Personas con mayores o menores grados de incapacidad han existido en el pasado más reciente y en el más remoto, siendo uno de los signos de solidaridad su protección, no siendo abandonados a su suerte por parte de una sociedad digna de tal nombre. Eso sí, tradicionalmente eso se ha producido sobre todo por el redoblado esfuerzo de la familia, algunos de cuyos miembros han perdido a su vez autonomía y capacidad de integración social. No es casual que ello haya recaído básicamente en las mujeres dedicadas a las tareas domésticas, que durante parte de su vida se han tenido que dedicar al cuidado de sus hijos y más tarde al de sus mayores. Cuando la mujer se ha incorporado plenamente a la actividad profesional, no siendo ya un período limitado de su vida activa, ni pudiendo concebirse que la conciliación de la vida familiar y profesional sea la respuesta idónea a estas necesidades de atención a las personas dependientes, se perciben fácilmente los riesgos de abandono que pueden sufrir algunos.

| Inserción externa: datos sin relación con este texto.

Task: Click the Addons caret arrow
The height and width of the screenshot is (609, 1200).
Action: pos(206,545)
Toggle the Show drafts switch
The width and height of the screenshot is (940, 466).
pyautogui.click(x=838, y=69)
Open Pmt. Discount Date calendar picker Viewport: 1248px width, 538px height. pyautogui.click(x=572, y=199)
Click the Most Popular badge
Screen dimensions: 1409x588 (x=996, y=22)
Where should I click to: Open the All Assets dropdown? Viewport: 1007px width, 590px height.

Por añadidura, estas situaciones de necesidad no golpean por igual a todos. Quienes tienen medios económicos pueden paliar en mayor medida estas situaciones de dependencia, pero en mucha menor medida se pueden dar respuestas individuales para el resto. Más aún, la complejidad de servicios y asistencia que requieren estas personas, exige cada vez más de un sistema profesionalizado, no siendo suficiente con la ayuda desinteresada de los más próximos. Ni los familiares, ni las organizaciones de voluntarios, ni la población inmigrante con escasos niveles de cualificación profesional pueden ofrecer lo que necesitan algunas de estas personas en situaciones ciertamente delicadas; piénsese en quien padece de alzeimer o una demencia senil. Una cosa es el apoyo afectivo de los próximos y otra bien diferente la prestación de servicios que atienden a las necesidades materiales de quienes sufren estas desgraciadas situaciones.

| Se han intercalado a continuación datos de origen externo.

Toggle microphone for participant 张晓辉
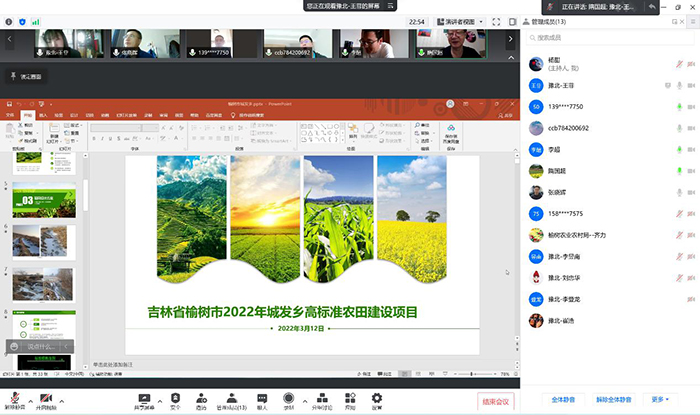 pos(680,192)
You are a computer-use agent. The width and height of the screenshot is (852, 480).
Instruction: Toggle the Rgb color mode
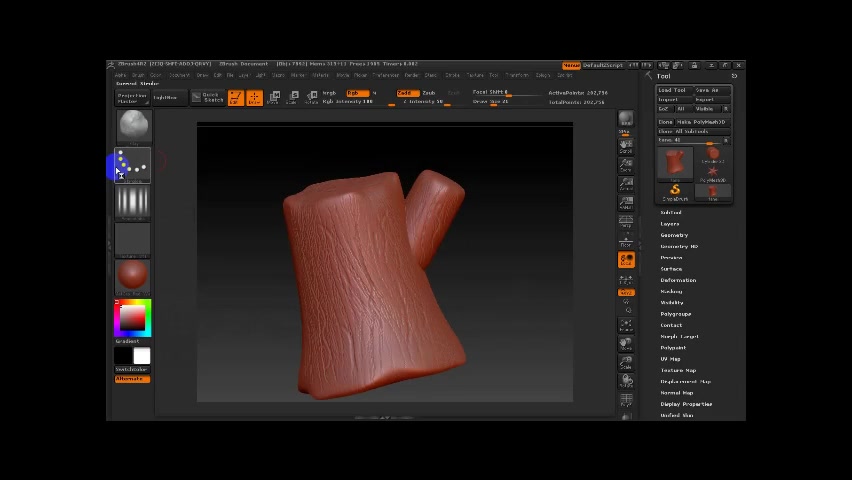[x=357, y=93]
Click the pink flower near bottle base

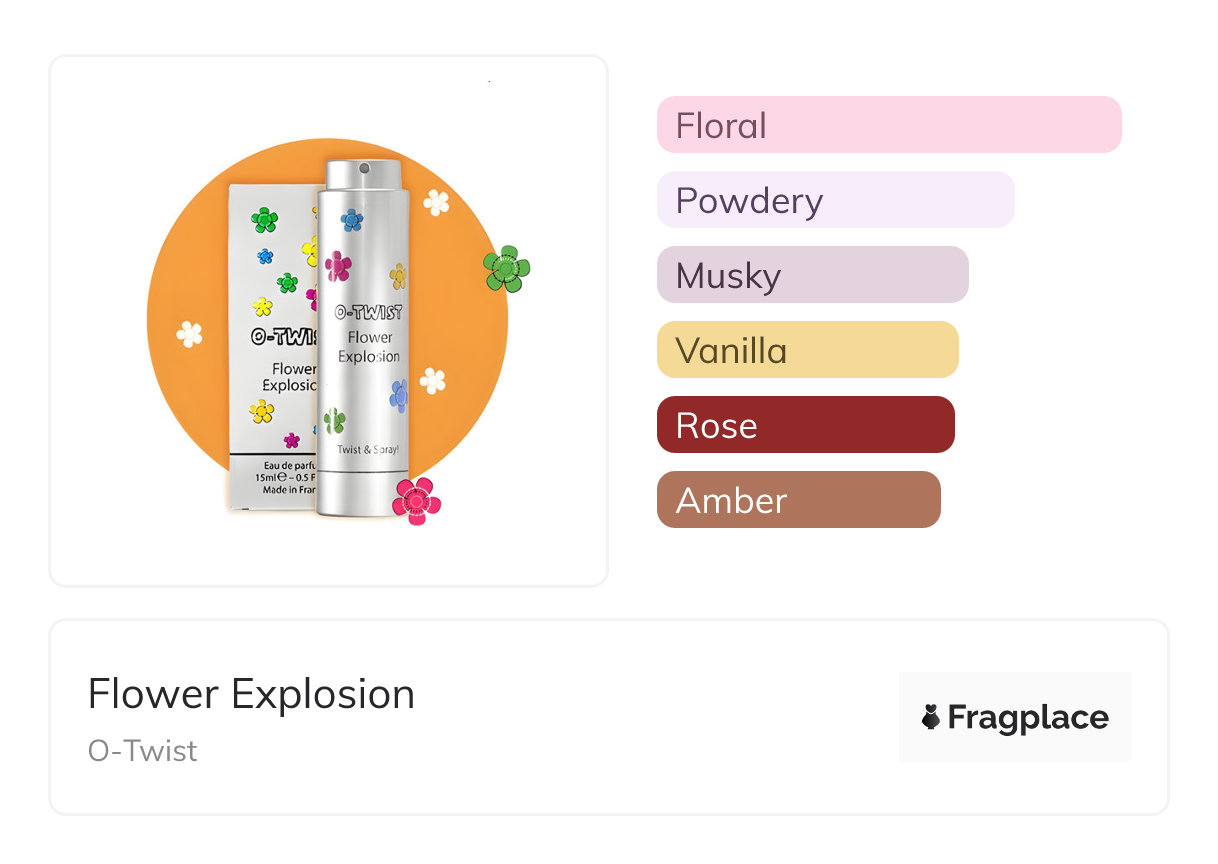(416, 500)
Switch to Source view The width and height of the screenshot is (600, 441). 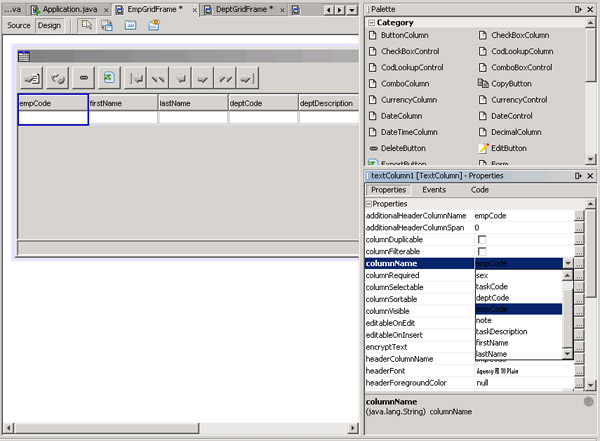19,25
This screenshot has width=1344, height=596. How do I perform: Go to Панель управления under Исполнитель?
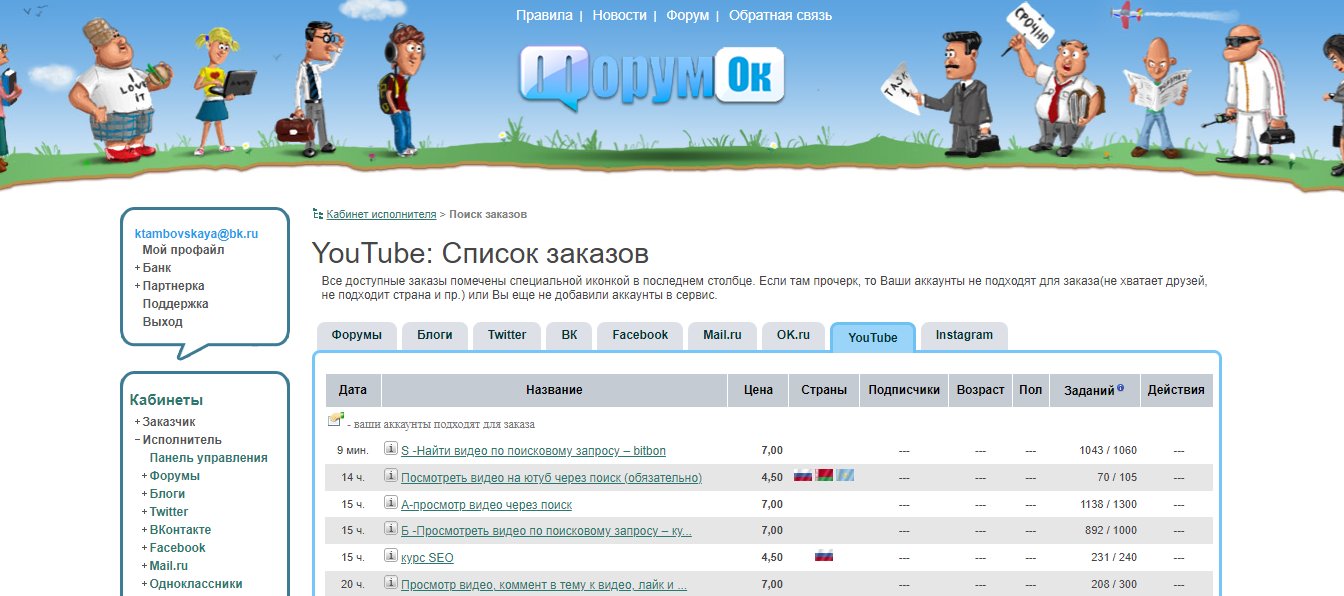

Por todo ello, el establecimiento de unos buenos servicios sociales y asistenciales a quienes no pueden valerse por sí mismos constituye uno de los grandes retos a los que nos enfrentamos ya en el presente. Tan decisivo es que con razón se viene considerando que la formación de una completa red de atención a las personas dependientes supone la construcción del cuarto pilar de nuestro Estado de Bienestar, junto con la sanidad, la educación y las pensiones. El gasto social en nuestro país sigue situándose por debajo de la media europea y, sin duda, su incremento para atender a las personas en situación de dependencia lo merece.

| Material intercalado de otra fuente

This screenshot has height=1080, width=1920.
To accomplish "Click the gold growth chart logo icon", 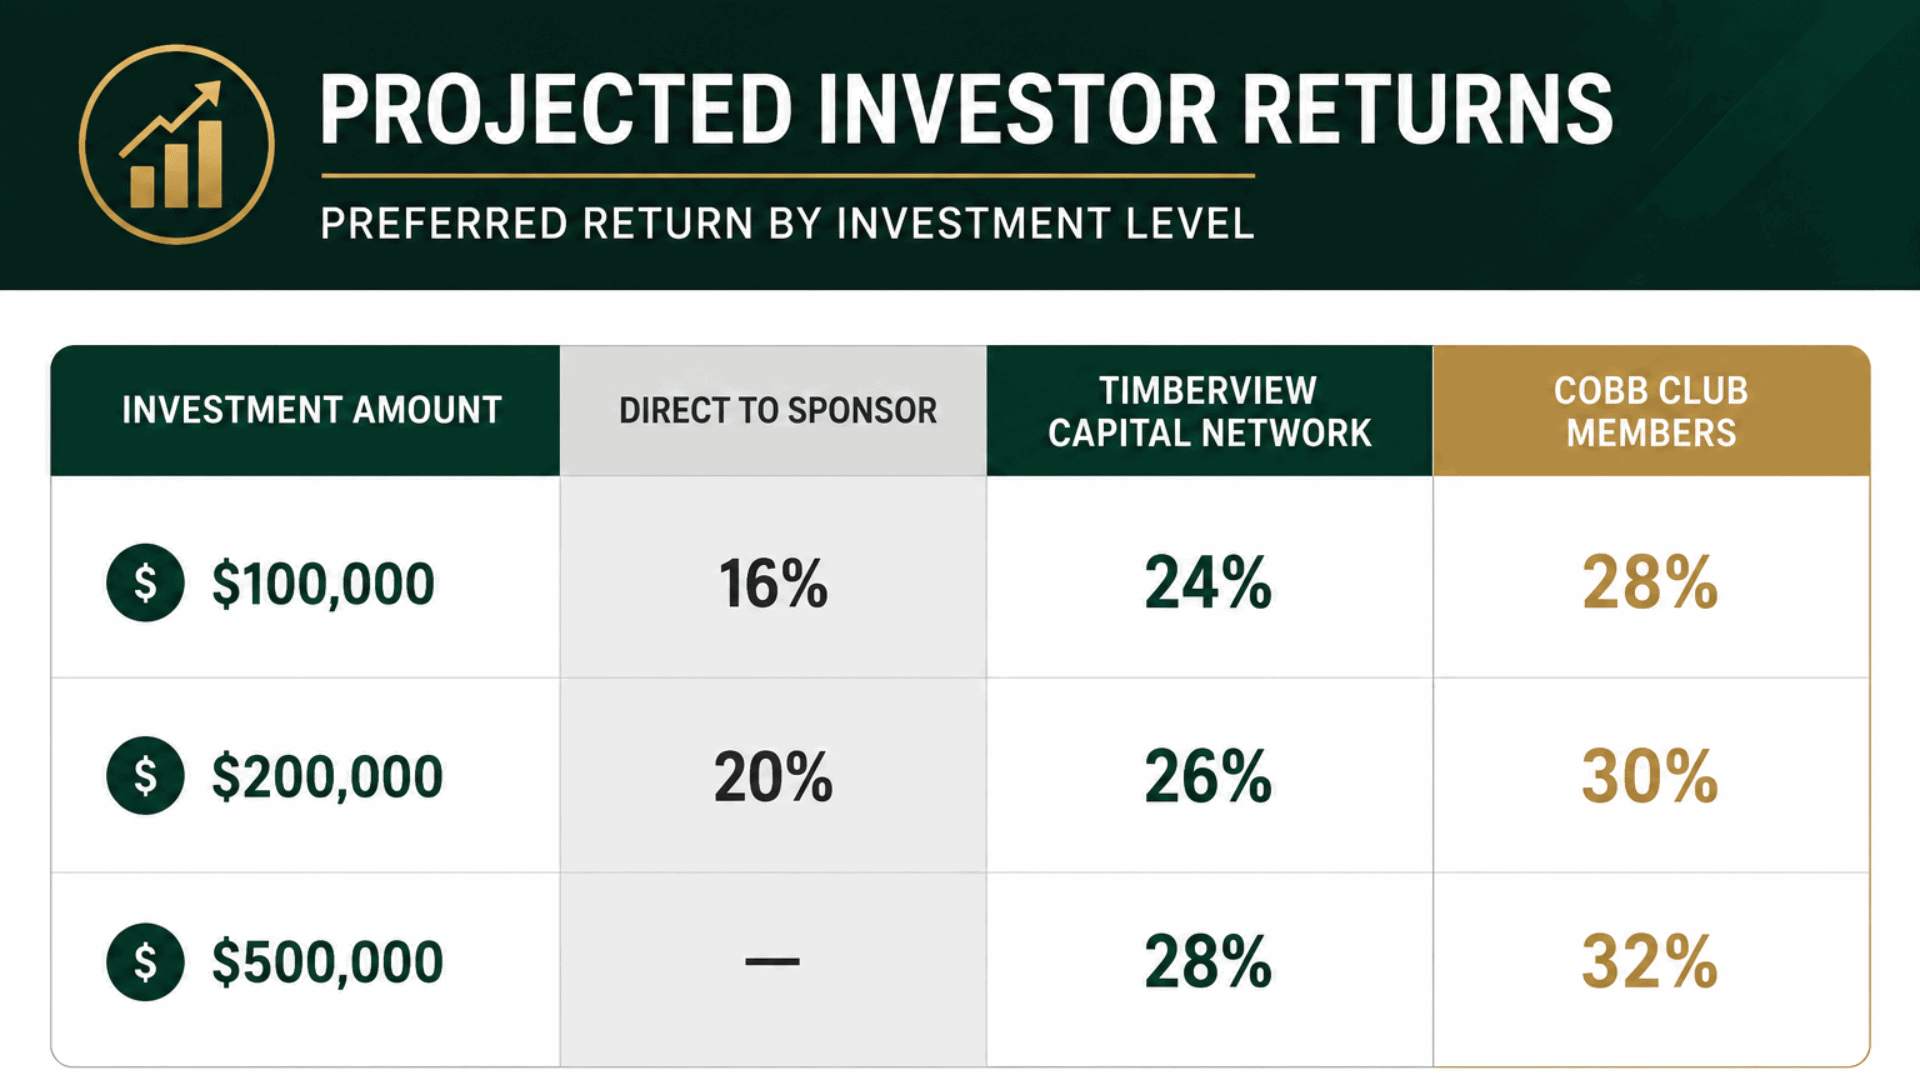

Si en principio todos podemos estar de acuerdo en lo anterior, también hemos de ser conscientes de que ello requiere de un fuerte esfuerzo de financiación pública, que a la postre no sale de otro sitio que de los impuestos que todos pagamos. Algunas medidas enfocadas a la conformación de tales servicios pueden provocar ahorro en otros campos; por ejemplo, la experiencia de otros países es manifiesta en el ahorro en el gasto sanitario. Pero ello, en todo caso, no será suficiente, por lo que el esfuerzo de solidaridad entre todos vía impuestos será imprescindible. No menos importante es el hecho de que por haberse decidido que estos servicios sociales sean asumidos plenamente por las Comunidades Autónomas, como competencia de asistencia social, puede provocar desequilibrios territoriales, con un escenarios donde unos por razón de su residencia gocen de unos razonables servicios de atención a las personas dependientes, en tanto que en otros sitios la atención sea mucho más deficitaria. El establecimiento de un umbral mínimo de derechos iguales para todos se hace imprescindible también en aras de la construcción de una sociedad con menos desigualdades.